__EXERCISE TASK__
Change "screenshot" to "page" everywhere in the records below from the line with "Free (266, 54)" to the line with "system (804, 1065)", and give back only those lines with everything else unchanged.

========================

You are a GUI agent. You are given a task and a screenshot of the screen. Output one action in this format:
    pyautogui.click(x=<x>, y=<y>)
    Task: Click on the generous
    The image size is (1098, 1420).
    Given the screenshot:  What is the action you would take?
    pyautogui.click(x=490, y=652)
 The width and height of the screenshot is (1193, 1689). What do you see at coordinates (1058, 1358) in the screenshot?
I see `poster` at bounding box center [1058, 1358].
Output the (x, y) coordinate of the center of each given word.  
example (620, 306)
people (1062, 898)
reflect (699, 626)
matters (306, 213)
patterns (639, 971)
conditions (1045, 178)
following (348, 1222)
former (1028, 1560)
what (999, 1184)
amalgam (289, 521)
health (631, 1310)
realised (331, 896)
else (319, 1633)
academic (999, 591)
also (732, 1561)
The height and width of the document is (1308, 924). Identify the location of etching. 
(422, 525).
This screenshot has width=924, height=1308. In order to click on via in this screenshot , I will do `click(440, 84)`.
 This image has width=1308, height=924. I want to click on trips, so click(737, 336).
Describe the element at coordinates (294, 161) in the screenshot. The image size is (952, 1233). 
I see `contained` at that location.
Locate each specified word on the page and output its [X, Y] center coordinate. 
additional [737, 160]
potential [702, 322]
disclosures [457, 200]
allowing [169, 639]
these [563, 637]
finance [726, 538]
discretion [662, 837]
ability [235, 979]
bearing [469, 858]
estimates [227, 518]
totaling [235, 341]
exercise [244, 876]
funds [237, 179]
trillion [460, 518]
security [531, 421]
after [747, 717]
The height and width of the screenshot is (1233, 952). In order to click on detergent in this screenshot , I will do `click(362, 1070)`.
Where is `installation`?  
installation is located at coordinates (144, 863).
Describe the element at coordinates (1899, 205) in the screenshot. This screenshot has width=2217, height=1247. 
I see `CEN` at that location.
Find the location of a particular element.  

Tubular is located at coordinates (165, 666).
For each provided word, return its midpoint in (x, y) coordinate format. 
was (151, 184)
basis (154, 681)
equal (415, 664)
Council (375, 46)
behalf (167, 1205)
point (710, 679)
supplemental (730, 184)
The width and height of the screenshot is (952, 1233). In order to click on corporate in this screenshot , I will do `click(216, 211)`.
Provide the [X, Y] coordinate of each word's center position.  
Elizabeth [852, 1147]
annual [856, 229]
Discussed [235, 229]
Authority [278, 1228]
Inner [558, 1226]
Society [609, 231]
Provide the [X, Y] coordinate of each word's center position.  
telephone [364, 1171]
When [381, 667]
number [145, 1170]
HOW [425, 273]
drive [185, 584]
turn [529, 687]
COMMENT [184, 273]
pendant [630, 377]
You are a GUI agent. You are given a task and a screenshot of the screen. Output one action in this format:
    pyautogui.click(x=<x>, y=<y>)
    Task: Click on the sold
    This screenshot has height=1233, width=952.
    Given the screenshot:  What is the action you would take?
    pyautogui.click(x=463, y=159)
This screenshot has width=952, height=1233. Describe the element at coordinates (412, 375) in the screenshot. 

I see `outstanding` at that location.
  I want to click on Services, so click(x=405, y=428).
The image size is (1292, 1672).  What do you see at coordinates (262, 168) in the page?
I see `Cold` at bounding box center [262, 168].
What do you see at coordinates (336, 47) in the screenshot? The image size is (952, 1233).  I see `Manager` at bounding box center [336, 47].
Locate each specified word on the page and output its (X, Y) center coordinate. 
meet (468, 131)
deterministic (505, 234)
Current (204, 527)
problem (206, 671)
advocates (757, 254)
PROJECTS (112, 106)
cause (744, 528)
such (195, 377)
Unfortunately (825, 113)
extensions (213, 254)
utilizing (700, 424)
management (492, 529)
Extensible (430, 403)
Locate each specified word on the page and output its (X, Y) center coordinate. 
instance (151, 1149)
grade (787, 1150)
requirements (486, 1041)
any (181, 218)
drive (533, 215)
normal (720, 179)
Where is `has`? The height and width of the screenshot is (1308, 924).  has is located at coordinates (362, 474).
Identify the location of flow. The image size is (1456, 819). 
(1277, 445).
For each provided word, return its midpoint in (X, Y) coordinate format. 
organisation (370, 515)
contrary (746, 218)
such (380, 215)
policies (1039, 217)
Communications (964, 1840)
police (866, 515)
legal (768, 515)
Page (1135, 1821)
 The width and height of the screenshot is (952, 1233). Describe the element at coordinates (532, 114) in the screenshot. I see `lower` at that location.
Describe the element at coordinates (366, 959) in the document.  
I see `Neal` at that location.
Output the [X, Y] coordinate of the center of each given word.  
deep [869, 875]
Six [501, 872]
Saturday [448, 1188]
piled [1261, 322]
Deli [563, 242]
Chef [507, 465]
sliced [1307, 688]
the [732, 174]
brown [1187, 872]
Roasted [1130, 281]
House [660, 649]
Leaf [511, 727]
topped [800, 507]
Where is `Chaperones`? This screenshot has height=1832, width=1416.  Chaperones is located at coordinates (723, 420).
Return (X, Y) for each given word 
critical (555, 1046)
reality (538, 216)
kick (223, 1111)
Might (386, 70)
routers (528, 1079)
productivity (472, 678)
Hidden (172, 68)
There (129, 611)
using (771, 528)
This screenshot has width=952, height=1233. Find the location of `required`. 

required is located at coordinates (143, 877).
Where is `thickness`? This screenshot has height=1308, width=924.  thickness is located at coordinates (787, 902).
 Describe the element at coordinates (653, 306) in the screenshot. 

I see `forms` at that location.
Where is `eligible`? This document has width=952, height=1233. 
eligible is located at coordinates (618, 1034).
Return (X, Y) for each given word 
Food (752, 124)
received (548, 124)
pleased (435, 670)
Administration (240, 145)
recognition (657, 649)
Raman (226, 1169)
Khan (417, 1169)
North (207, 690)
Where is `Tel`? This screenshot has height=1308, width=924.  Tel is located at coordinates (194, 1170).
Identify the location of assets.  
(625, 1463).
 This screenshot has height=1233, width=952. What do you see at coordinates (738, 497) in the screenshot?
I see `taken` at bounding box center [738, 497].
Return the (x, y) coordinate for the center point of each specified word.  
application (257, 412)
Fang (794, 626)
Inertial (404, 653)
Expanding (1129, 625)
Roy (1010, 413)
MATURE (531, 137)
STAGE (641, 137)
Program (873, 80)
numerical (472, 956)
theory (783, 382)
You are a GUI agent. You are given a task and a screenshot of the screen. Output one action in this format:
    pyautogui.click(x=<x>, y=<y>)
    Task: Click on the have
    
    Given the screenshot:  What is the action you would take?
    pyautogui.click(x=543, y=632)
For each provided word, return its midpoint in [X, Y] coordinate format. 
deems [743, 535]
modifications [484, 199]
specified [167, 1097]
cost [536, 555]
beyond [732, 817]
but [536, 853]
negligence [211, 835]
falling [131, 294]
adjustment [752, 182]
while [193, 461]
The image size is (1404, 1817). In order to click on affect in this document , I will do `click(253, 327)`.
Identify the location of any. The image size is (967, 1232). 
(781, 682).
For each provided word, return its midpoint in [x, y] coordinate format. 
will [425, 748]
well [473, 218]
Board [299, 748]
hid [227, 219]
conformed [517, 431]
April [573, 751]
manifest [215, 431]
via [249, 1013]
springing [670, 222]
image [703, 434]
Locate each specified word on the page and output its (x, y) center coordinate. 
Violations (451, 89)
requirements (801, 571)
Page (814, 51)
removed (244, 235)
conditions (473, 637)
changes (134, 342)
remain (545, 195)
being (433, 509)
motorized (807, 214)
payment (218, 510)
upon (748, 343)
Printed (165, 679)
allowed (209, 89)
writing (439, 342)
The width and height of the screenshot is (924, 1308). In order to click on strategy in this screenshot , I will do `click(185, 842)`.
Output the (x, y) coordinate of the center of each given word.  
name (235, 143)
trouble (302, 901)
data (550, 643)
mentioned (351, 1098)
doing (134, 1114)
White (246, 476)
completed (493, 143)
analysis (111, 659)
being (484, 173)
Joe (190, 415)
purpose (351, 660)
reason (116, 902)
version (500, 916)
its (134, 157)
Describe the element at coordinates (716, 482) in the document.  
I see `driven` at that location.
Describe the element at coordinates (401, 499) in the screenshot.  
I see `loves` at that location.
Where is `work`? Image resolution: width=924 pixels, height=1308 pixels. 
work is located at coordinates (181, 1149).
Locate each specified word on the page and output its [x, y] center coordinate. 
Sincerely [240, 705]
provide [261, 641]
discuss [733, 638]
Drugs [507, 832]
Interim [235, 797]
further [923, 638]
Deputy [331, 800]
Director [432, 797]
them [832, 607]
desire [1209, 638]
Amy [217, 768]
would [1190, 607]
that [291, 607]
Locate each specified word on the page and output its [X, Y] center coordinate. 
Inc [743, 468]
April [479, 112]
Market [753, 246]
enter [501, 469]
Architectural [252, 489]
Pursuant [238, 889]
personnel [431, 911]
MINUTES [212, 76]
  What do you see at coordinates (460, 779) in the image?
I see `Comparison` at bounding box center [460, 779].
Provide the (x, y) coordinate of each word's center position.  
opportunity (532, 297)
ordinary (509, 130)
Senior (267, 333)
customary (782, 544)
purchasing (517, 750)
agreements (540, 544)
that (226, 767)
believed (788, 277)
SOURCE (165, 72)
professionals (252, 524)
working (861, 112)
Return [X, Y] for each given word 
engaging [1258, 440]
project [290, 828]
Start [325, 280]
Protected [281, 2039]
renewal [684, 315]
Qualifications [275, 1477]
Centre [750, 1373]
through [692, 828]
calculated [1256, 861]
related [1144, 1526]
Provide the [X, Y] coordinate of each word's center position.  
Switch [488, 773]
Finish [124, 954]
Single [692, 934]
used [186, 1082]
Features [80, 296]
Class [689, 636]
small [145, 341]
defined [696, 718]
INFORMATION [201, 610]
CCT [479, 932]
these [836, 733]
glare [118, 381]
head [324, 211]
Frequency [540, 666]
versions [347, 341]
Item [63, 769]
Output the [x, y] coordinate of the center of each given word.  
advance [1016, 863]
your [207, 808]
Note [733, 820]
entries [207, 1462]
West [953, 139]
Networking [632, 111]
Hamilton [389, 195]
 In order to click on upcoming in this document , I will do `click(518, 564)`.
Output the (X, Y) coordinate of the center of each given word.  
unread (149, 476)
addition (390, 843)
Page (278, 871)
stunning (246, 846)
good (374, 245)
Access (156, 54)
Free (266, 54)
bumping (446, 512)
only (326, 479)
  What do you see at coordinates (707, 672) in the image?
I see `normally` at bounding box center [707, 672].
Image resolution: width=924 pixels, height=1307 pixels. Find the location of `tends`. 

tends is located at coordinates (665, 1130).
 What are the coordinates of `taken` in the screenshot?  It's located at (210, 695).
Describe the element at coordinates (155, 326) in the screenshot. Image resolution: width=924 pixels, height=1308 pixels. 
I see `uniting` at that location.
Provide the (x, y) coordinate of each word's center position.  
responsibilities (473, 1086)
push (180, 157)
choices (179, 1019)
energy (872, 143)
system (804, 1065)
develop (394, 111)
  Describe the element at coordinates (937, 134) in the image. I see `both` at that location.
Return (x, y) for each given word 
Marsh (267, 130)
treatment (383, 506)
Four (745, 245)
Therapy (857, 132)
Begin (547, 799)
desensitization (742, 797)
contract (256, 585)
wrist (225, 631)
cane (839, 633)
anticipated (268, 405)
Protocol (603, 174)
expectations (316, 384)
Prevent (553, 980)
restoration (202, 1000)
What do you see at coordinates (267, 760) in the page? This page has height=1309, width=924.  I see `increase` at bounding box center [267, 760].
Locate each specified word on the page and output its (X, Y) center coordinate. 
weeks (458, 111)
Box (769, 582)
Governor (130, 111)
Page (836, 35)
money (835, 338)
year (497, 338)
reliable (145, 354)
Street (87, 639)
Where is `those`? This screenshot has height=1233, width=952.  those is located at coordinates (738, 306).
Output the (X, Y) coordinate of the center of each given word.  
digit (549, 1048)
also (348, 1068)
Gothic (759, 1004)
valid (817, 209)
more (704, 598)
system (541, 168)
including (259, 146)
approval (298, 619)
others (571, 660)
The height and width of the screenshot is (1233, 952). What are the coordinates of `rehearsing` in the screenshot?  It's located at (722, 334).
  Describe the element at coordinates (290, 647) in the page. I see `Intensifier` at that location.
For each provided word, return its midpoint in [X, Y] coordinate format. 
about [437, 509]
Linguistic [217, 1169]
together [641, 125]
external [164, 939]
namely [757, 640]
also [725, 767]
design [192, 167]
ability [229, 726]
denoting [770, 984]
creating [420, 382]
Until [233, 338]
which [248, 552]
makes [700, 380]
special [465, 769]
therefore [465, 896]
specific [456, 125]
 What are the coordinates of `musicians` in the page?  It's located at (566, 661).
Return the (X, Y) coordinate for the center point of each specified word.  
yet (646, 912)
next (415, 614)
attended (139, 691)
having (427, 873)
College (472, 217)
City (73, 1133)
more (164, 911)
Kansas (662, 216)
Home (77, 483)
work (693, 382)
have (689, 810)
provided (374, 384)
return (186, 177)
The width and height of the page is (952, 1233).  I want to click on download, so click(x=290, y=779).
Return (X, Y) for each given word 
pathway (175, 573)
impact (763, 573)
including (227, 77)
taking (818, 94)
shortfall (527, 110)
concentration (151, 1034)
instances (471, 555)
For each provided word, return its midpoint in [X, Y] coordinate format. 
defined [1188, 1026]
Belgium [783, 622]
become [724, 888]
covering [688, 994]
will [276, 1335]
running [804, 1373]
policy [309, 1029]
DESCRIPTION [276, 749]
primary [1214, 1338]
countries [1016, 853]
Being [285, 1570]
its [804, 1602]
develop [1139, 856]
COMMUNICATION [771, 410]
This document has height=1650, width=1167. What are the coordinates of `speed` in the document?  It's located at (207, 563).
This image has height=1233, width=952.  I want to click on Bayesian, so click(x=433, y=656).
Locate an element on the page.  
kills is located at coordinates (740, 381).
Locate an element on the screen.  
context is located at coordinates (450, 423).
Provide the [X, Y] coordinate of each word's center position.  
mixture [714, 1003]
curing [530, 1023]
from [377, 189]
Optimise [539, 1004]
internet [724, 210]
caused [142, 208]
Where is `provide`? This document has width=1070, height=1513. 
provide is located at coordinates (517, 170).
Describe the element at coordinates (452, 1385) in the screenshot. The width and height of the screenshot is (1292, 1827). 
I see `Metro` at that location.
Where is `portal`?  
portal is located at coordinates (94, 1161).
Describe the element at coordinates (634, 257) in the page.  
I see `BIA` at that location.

========================

__RESULT__
Free (266, 54)
bumping (446, 512)
only (326, 479)
  What do you see at coordinates (707, 672) in the image?
I see `normally` at bounding box center [707, 672].
Image resolution: width=924 pixels, height=1307 pixels. Find the location of `tends`. 

tends is located at coordinates (665, 1130).
 What are the coordinates of `taken` in the page?  It's located at (210, 695).
Describe the element at coordinates (155, 326) in the page. Image resolution: width=924 pixels, height=1308 pixels. 
I see `uniting` at that location.
Provide the (x, y) coordinate of each word's center position.  
responsibilities (473, 1086)
push (180, 157)
choices (179, 1019)
energy (872, 143)
system (804, 1065)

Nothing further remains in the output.